Exercise goal:
Rewrite everything from the row with "The image size is (934, 372)." down to the last row, swapping "slider handle" for "slider knob" and keeping all else the same. Leave the pictures out.

-- Begin Data for processing --

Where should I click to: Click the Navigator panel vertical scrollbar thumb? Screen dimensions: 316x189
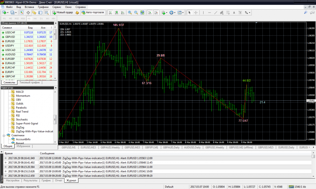pos(55,120)
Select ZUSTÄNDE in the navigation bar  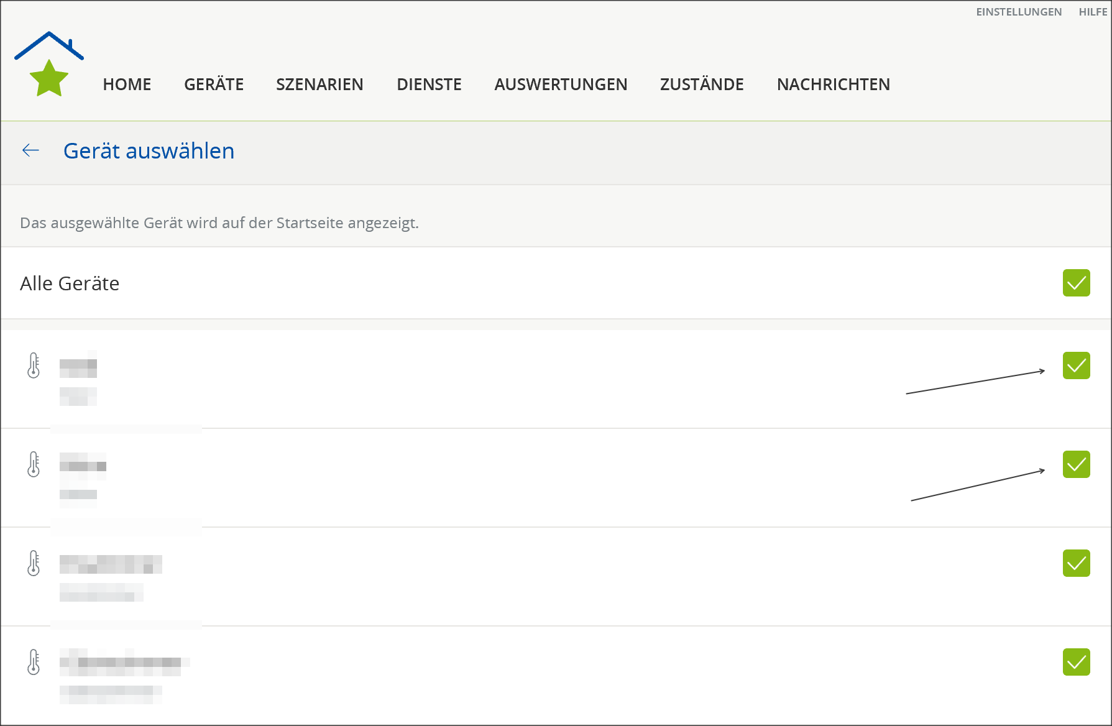(x=702, y=85)
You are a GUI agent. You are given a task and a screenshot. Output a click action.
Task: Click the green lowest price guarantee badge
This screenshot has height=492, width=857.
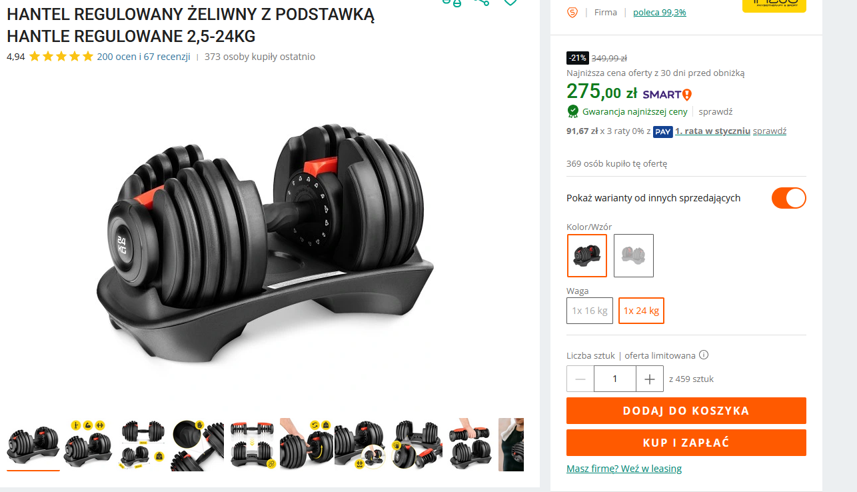click(x=572, y=111)
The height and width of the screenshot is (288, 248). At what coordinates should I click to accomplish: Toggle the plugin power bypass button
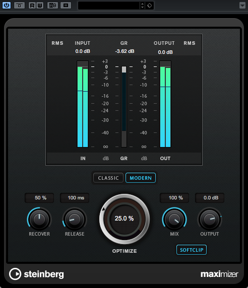pos(7,5)
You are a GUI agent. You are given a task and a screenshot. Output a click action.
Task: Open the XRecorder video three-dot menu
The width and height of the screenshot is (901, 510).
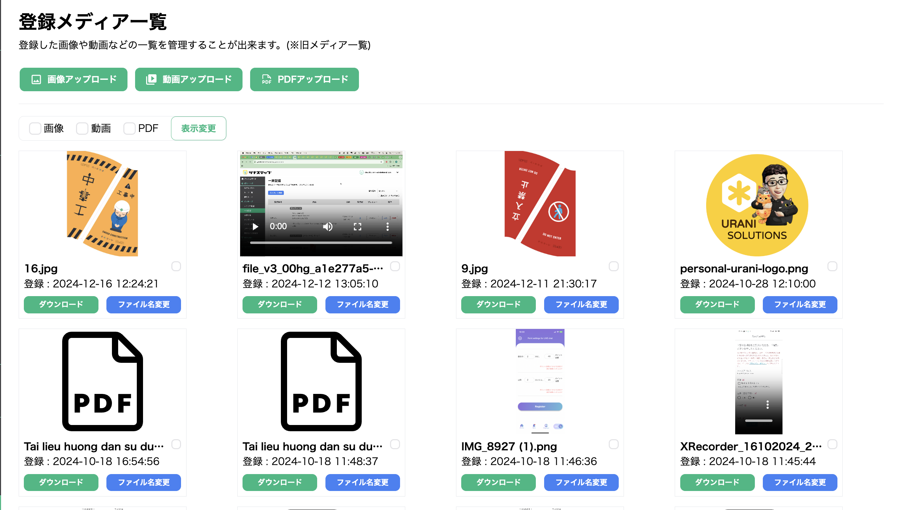[767, 405]
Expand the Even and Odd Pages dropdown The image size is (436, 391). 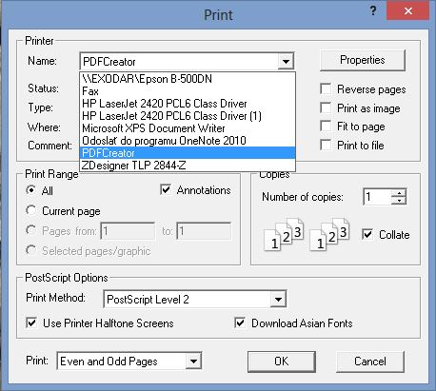point(193,361)
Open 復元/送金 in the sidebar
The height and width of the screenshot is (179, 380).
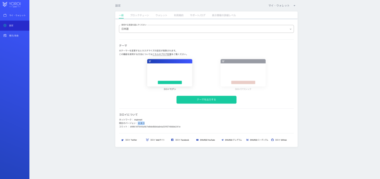(14, 36)
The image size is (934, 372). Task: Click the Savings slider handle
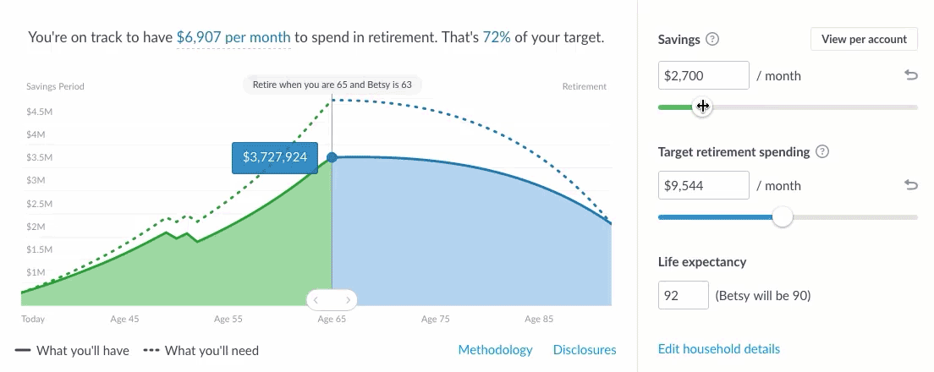702,107
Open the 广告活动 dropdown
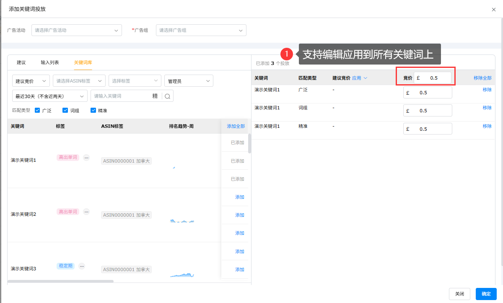This screenshot has width=503, height=303. pos(76,30)
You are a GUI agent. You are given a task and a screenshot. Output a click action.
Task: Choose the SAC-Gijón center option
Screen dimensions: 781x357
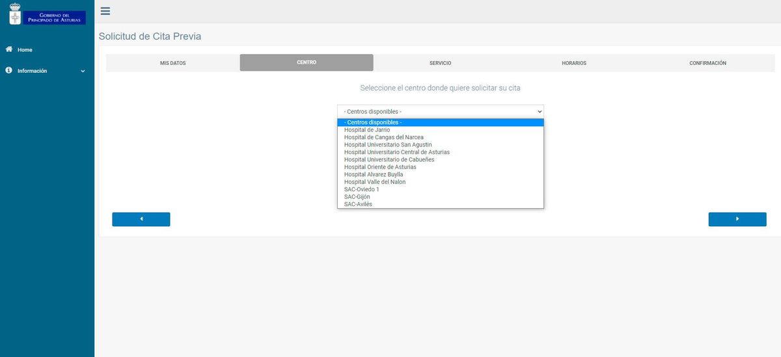(357, 197)
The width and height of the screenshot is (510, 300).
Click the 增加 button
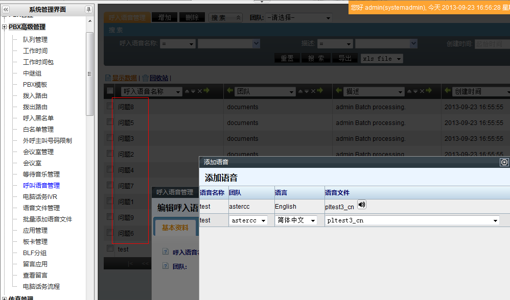[165, 17]
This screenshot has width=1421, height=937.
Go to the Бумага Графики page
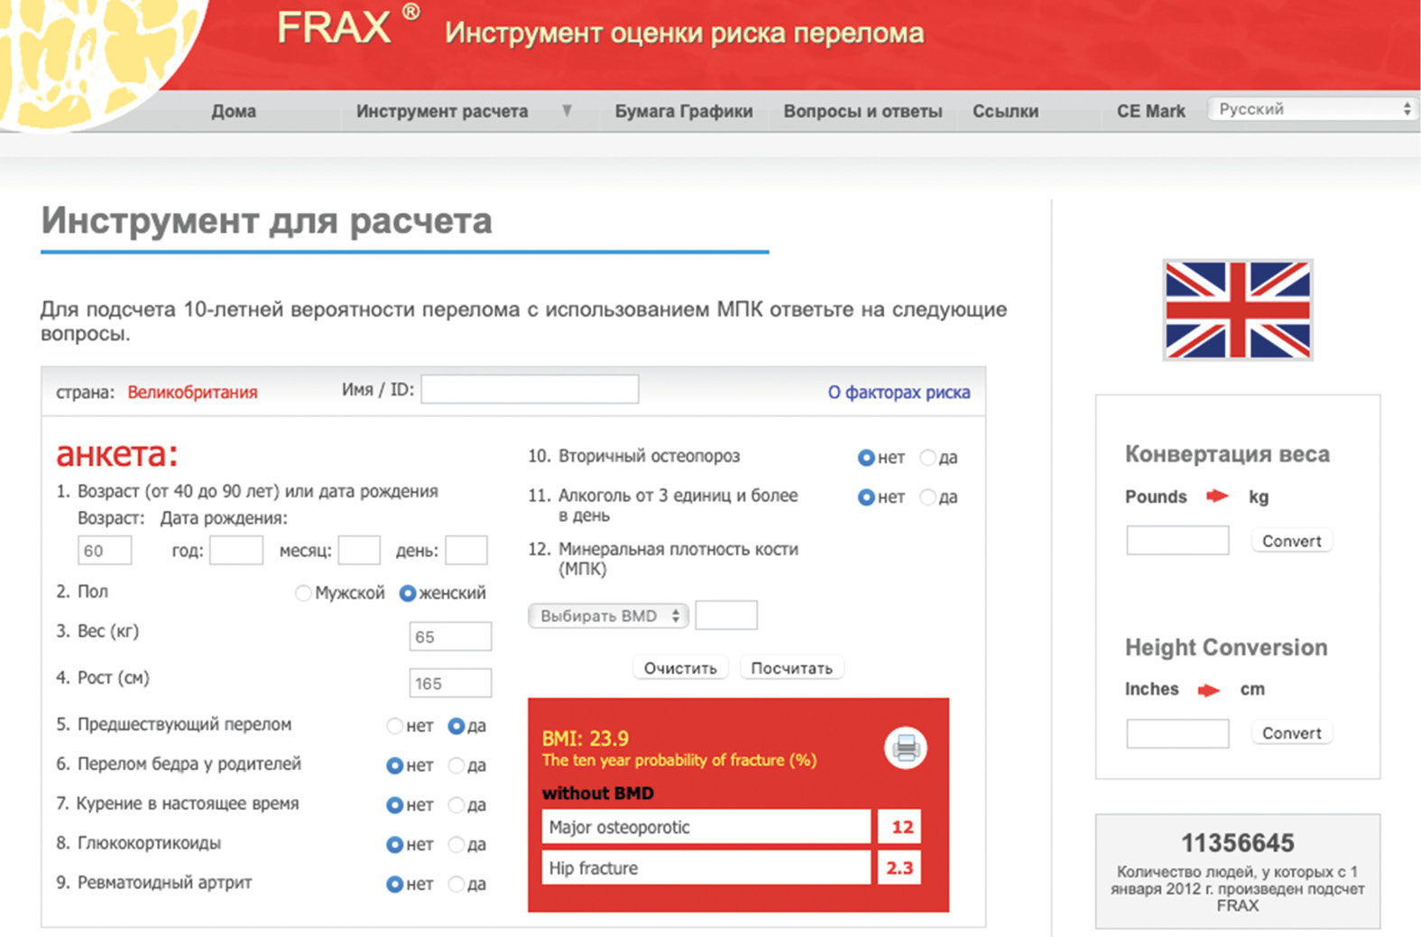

-- End Data for processing --

Exercise result:
The image size is (934, 372). Task: Click the Savings slider knob
702,107
Open the 广告活动 dropdown
This screenshot has width=503, height=303. pos(76,30)
You are a GUI agent. You are given a task and a screenshot. Output a click action.
Task: Choose the SAC-Gijón center option
Screen dimensions: 781x357
(357, 197)
The width and height of the screenshot is (510, 300).
Click the 增加 button
[165, 17]
This screenshot has width=1421, height=937.
Go to the Бумага Графики page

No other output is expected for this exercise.